VMware fixes critical RCE bug in vRealize Business for Cloud

VMware has released security updates to address a critical severity vulnerability in vRealize Business for Cloud that enables unauthenticated attackers to remotely execute malicious code on vulnerable servers.

vRealize Business for Cloud is an automated cloud business management solution designed to provide IT teams with cloud planning, budgeting, and cost analysis tools.

The security vulnerability is tracked as CVE-2021-21984, and it impacts virtual appliances running VMware vRealize Business for Cloud prior to version 7.6.0.

The issue was discovered and reported to VMware by Positive Technologies web security researcher Egor Dimitrenko.

Exploitable upgrade APIs in the management interface

Attackers can exploit this security flaw using management interface (VAMI) upgrade APIs to gain access to unpatched vRealize Business for Cloud Virtual Appliances.

"VMware vRealize Business for Cloud contains a remote code execution vulnerability due to an unauthorised end point," the company explains.

"VMware has evaluated the severity of this issue to be in the Critical severity range with a maximum CVSSv3 base score of 9.8."

This critical RCE vulnerability can be exploited by attackers remotely in low complexity attacks, without requiring authentication or user interaction.

VMware has released VMware vRealize Business for Cloud 7.6.0 to patch this security issue and recommends taking snapshots before applying the security patch.

How to patch vulnerable appliances

To fix the vulnerability on virtual appliances running vulnerable vRealize Business for Cloud versions, you will have to first download the Security Patch ISO file from the VMware Downloads page.
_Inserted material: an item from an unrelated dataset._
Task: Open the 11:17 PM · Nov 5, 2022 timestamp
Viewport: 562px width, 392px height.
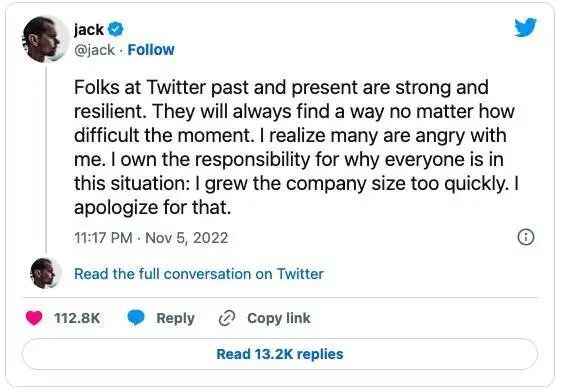Action: click(x=151, y=238)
Next, you will have to go through the following steps to complete the upgrade process:

1. Connect the vRealize Business for Cloud  Server Appliance CD-ROM drive to the ISO file that you downloaded.
2. Log in to VAMI portal of vRealize Business for Cloud using root credentials
3. Click on the Update tab of the VAMI UI.
4. Click on the Settings under Update tab.
5. Select Use CDROM Updates under Update Repository and mount the path where you have uploaded ISO file and Save Settings.
6. Click on Install Updates under Status tab to upgrade to this build.

Admins should update appliances as soon as possible since VMware vulnerabilities have been exploited in the past by both state-sponsored hacking groups and ransomware attacks targeting enterprise networks.

In December, the National Security Agency (NSA) warned that Russian state-sponsored threat actors exploited a VMware Workspace One zero-day vulnerability to steal sensitive information after deploying web shells on vulnerable servers.

Multiple ransomware gangs, including RansomExx, Babuk Locker, and Darkside, have also used pre-auth RCE exploits to encrypt VMWare ESXi instances' virtual hard disks [1, 2] used by enterprises as centralized storage space.